Some people blame those “careless drivers” and suggest harsher punishments. The truth is that heavy penalties will not help improve driving habits at all. Likewise, increasing penalties for pedestrians will not ease the problem of pedestrians’ violation of traffic rules. Our Chinese culture predisposes us to internal disagreements, which we are good at, so when such accidents happen we citizens blame each other rather than demand the government improve road infrastructure. Pedestrians, drivers and other road users (such as bicycle riders) point the finger at each other. Sometimes drivers of different types of cars accuse each other of being the problem.

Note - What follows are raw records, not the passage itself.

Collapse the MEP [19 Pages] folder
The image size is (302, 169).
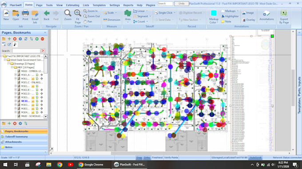(x=12, y=67)
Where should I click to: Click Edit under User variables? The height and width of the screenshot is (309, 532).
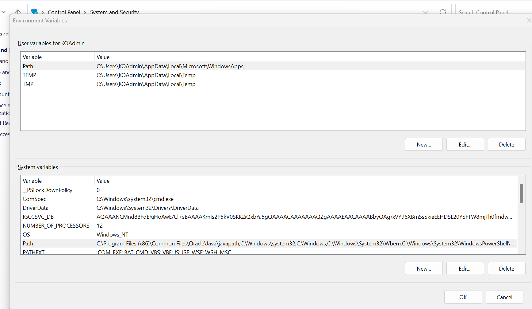[x=465, y=145]
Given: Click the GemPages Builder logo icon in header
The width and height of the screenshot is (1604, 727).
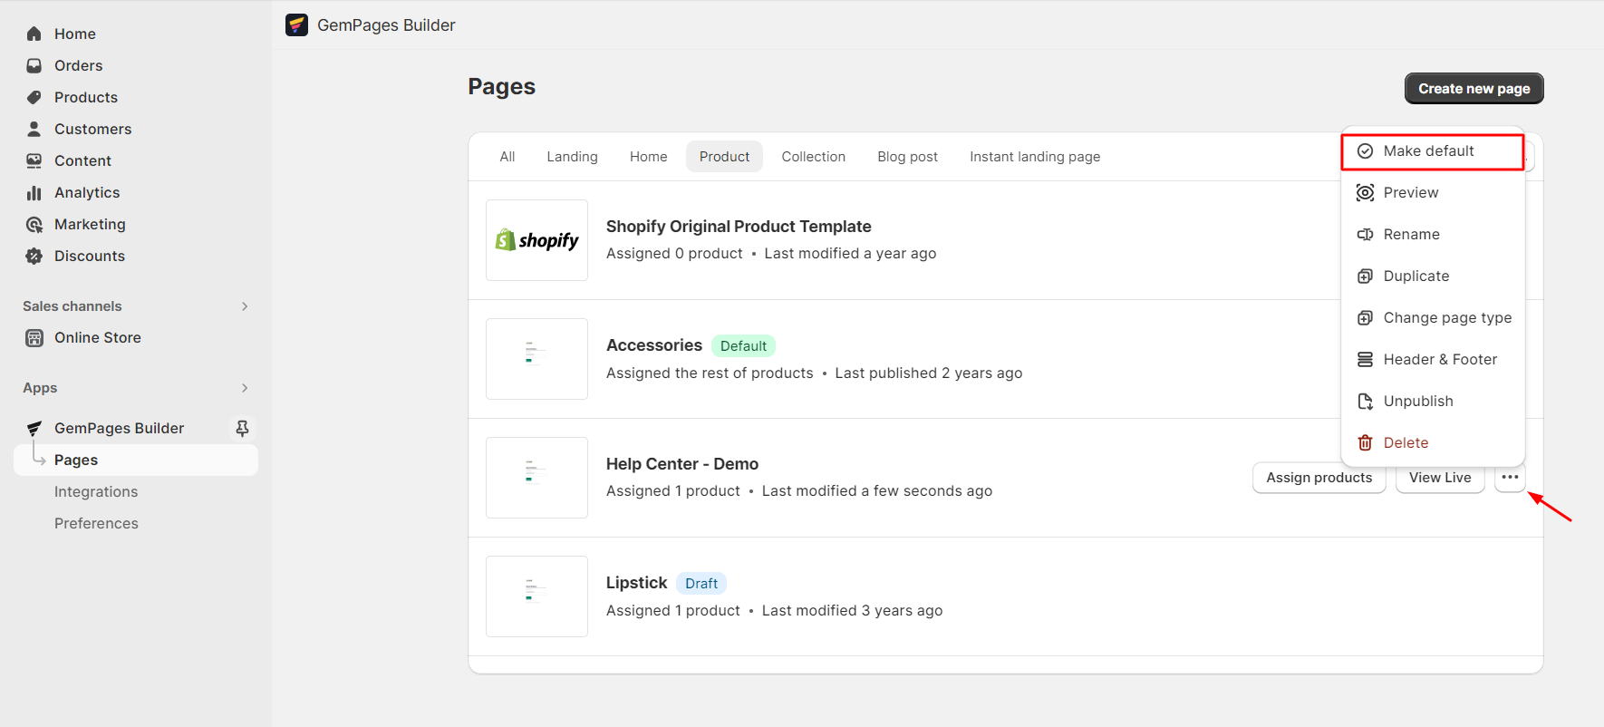Looking at the screenshot, I should pyautogui.click(x=296, y=25).

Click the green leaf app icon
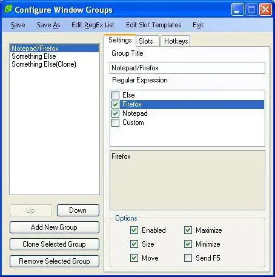(8, 9)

Then there is every Tom, Dick, and Harry from every organization accusing the others in the wake of every such accident. Ultimately, no one is held responsible, and it is said nothing can be improved. The relevant departments make some cosmetic changes, like reducing speed limits mindlessly or changing the positions of traffic lights. Accidents remain an everyday occurrence. According to media reports, both drivers who allegedly ran a red light are women. But half of human beings are women. Is blaming woman drivers meaningful apart from being discriminatory? Is it constructive?

Design or roads should minimize errors

Whenever a female driver is involved in a road accident, there will be loads of sexist remarks circulating on the Internet, saying “it’s a woman again”. In Taiwan, someone has even created the term “the three wonders on the road”, namely women, old people, and old women, saying disparagingly that they are the “main cause of road accidents”. By this logic, does the fact that two female drivers ran a red light consecutively prove that female drivers have a penchant for doing so, so that they should receive harsher punishments? Or, by the logic of the same people, will these “wonders on the road” simply be made even clumsier by the threat of severe punishments, so that there will be even more accidents? If the problem lies with their technique (failure to see the traffic lights) rather than their attitude (carelessness), does the government have a responsibility to improve the design of roads?
When a string of similar accidents has happened on the same spot, these are not “accidents” anymore. There must be some obvious flaws in the design. To err is human, and there are myriads of reasons why we overlook the lights. Instead of blaming a driver or continually increasing the penalties, we can pre-separate the lanes (for traffic lights with green left arrow signs) or install overhead traffic lights that are highly conspicuous (just like the flyovers in urban areas) to aid drivers and minimize the chance of misjudgment.
Another measure that has been adopted in other countries is the addition of special facilities, ranging from warning words to additional sets of traffic lights, at certain accident blackspots. Such extra efforts are aimed to minimize accidents. If a driver overlooks a traffic light, there are still others that he or she can rely on. Such facilities might be unnecessary to 99.999% of drivers, but accidents are caused by the 0.001%. In the final analysis, it is the mentality of those in power that matters. Human lives should never be treated as numbers merely.
(Kay Lam, commentator)
This article is translated from Chinese by Apple Daily.